→ **Items listed in a dataset**
********************
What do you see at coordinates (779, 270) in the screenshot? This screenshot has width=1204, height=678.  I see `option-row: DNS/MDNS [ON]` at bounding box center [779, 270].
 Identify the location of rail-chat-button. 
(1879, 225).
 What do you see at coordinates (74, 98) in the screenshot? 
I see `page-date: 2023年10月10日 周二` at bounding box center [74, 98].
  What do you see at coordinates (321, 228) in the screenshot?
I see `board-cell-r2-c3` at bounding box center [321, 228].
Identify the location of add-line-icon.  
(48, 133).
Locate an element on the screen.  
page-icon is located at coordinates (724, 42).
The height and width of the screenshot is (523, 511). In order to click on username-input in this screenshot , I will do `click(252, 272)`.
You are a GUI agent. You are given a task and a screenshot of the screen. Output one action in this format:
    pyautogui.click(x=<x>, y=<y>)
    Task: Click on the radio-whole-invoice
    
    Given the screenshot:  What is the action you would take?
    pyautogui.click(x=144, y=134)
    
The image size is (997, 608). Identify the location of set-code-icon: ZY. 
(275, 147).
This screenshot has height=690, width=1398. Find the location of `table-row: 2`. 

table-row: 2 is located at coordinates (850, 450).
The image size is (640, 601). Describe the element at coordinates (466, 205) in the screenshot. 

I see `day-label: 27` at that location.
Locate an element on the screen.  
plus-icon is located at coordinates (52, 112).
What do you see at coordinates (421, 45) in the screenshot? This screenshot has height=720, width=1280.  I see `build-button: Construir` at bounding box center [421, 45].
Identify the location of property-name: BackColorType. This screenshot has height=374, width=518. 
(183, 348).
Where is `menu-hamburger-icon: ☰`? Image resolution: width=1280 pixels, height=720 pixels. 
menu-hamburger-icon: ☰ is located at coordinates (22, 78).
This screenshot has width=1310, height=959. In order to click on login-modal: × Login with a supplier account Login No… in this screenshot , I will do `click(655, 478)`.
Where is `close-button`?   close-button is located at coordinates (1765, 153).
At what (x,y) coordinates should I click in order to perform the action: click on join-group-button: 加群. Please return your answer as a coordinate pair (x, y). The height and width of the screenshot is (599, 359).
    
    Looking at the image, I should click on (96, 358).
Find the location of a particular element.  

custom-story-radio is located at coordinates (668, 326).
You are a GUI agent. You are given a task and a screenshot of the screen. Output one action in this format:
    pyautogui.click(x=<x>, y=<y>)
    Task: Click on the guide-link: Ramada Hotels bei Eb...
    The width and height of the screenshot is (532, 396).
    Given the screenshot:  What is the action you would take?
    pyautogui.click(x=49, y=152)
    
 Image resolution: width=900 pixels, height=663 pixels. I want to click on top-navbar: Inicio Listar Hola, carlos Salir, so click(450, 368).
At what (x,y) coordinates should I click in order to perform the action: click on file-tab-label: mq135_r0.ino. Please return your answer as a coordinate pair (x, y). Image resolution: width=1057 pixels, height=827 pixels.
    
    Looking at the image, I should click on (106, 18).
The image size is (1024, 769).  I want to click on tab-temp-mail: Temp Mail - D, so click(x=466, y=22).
********************
→ **Work request**
Rewrite the stretch of the items from the line containing "What do you see at coordinates (421, 45)" through the line containing "Image resolution: width=900" as a JSON list of strings, with one string per line and blank lines omitted.

→ **Response to this task**
[
  "What do you see at coordinates (421, 45) in the screenshot? This screenshot has height=720, width=1280.  I see `build-button: Construir` at bounding box center [421, 45].",
  "Identify the location of property-name: BackColorType. This screenshot has height=374, width=518. ",
  "(183, 348).",
  "Where is `menu-hamburger-icon: ☰`? Image resolution: width=1280 pixels, height=720 pixels. ",
  "menu-hamburger-icon: ☰ is located at coordinates (22, 78).",
  "This screenshot has width=1310, height=959. In order to click on login-modal: × Login with a supplier account Login No… in this screenshot , I will do `click(655, 478)`.",
  "Where is `close-button`?   close-button is located at coordinates (1765, 153).",
  "At what (x,y) coordinates should I click in order to perform the action: click on join-group-button: 加群. Please return your answer as a coordinate pair (x, y). The height and width of the screenshot is (599, 359).",
  "    Looking at the image, I should click on (96, 358).",
  "Find the location of a particular element.  ",
  "custom-story-radio is located at coordinates (668, 326).",
  "You are a GUI agent. You are given a task and a screenshot of the screen. Output one action in this format:",
  "    pyautogui.click(x=<x>, y=<y>)",
  "    Task: Click on the guide-link: Ramada Hotels bei Eb...",
  "    The width and height of the screenshot is (532, 396).",
  "    Given the screenshot:  What is the action you would take?",
  "    pyautogui.click(x=49, y=152)",
  " Image resolution: width=900 pixels, height=663 pixels. I want to click on top-navbar: Inicio Listar Hola, carlos Salir, so click(450, 368)."
]